Speeding up CI/CD with Machine Learning
“We implemented a modern CI & CD, but our process is Still slow and costly.”
Says the CIO of a large enterprise (Fortune 100), during an interview. The CIO leads a team of about 10,000 thousand engineers responsible for delivering 1000+ applications and doing 400,000 deployments a year came up with the statement as quoted above.
We examined their delivery ecosystem and tried to understand the root cause of slow delivery in their CI/CD process. In this blog, we shall describe and analyze the problems faced by similar customers while trying to speed up risk assessments and the approvals in their CI/CD process. Further, we shall also discuss how these customers can resolve this problem with a continuous verification platform.
Here is a video on the same topic:
Approvals & Risk assessment are slow & expensive
If we look at the delivery pipeline of the customer, we will see that the approval of a release in dev, QA, and production typically takes around 3-12 hours. Before the final approvals in each stage, the risk assessment takes around 2-10 hours per release. Depending on the pipeline stage for which you are assessing risk, risk assessment can be categorized into the following types:
Risk Assessment Types
- Deployment Risk Assessment – During your deployments, you choose one of the various deployment strategies available like Canary/ Blue-Green or Rolling update. And based on the output of the strategies, you determine whether to continue deployment or rollback.
- Test Risk Assessment – At the test stage, you need to look at the results after running automated test cases and scenarios, and determine if the application artifacts can go to the next stage.
- Prod Risk Assessment – While you are finally deploying to the live/Prod environments, you need to determine if the quality of the deployed release is good or not. If there is a problem then you will need either react to the anomalies or rollback the release.
If approvals of the Risk Assessment are not done right, the cost of production-failure is roughly about $35,000 per minute for the customer and the cost of compliance violations is very high too.
Why Risk Assessment is hard and time-consuming?
Risk Assessment is hard because of three reasons::
- Stage-specific Risk Assessment
Risk Assessment done at the deployment stage is different from that at the test stage and is also very specific to the application. At the test stage, we need to look if any critical test-case fails and make a decision to progress the release to the next stage. And during deployment, we need to look at logs, metrics, and events either from our Canary or Blue-Green deployment strategy to assess if the release is good to go for production. In production, we try to figure out if there is a problem for which we need to do a rollback.

-=-=-=-=-

### To be done
Please continue the article on speeding up CI/CD with machine learning from the point where it stops.

### Recorded information
-=-=-=-=-

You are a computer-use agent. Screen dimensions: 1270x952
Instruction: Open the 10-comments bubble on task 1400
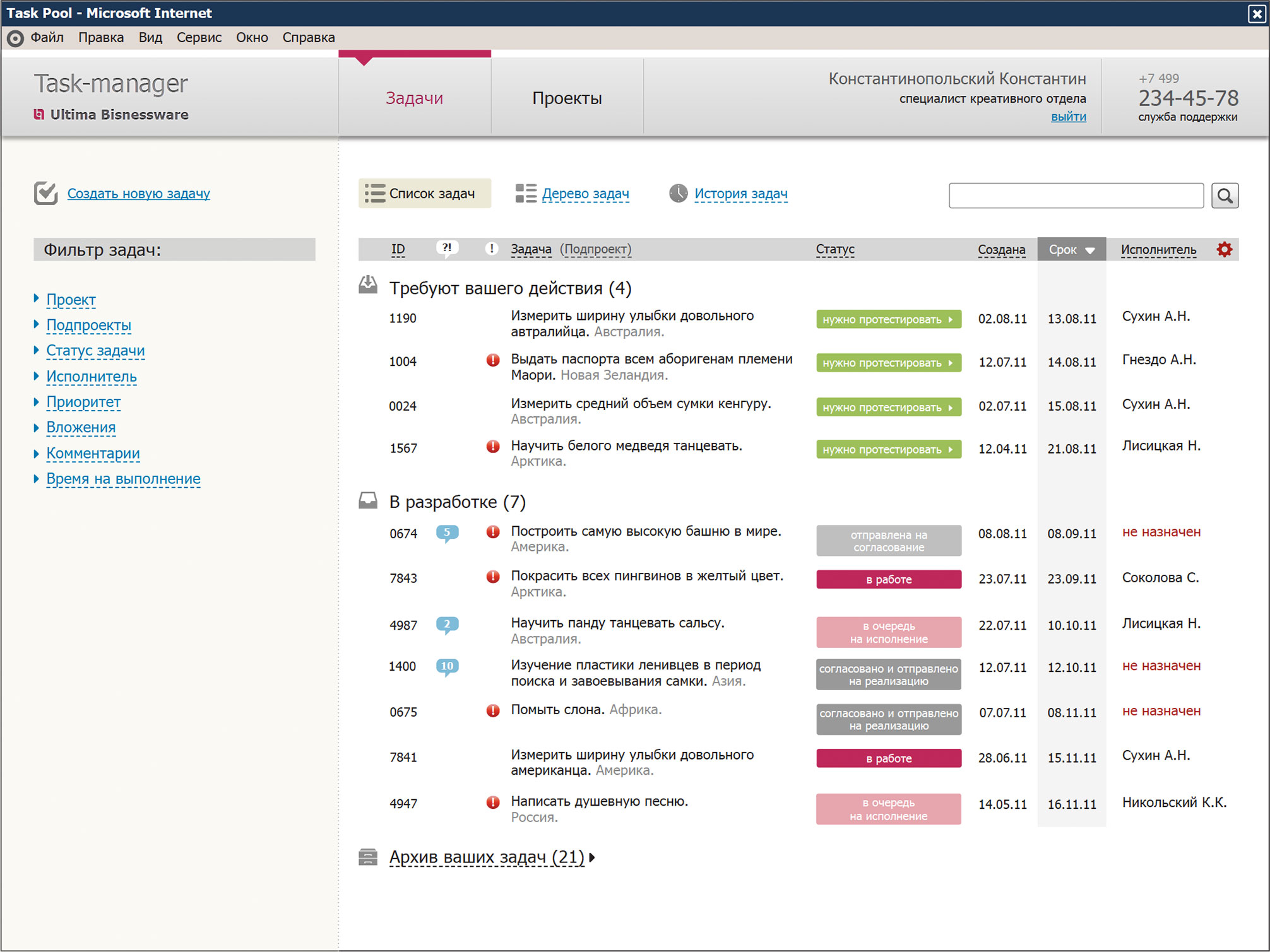tap(447, 667)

-=-=-=-=-

### Written answer
- Requirement of contextual-knowledge
Risk Assessment processes are mostly manual and a huge amount of contextual/domain knowledge is required e.g. One needs to know that for a specific application which specific log error is critical whereas other log-errors are not. So there is a dependency on domain experts, and the risk assessment process gets slower when they are occupied in other core activities or are absent on a vacation.
- Absence of a single source of truth
The data required to make the Risk Assessment are dispersed across different tools and it is difficult to locate and aggregate them in one place. For an instance, test-case results and logs can be found from automated testing tools like Jmeter. Similarly to analyze logs and metrics, an SRE has to download it from APM tools ( like AppDynamics, Dynatrace, Prometheus) and log analyzers (Splunk, SummoLogic). And this process of data aggregation manually from various tools and technologies involves collaboration and is often time-consuming.
Why are approvals slow & expensive?
The following reasons are responsible for making the approval process slow and expensive:
- Data silos without overall visibility
- Lack of fine-grain Policy to scale to 1000’s apps and users
- Complex approvals with multiple stakeholders
Once a Risk Assessment is done we need to rollup the risk assessment data from different stages to do the approval based on DevSecOps data from SAST and DAST tools, Test data from testing tools, app version dependencies, Canary analysis data, and Policy & Compliance checks and so on. All these data are spread across several places and are in silos. So the approver lacks the overall visibility.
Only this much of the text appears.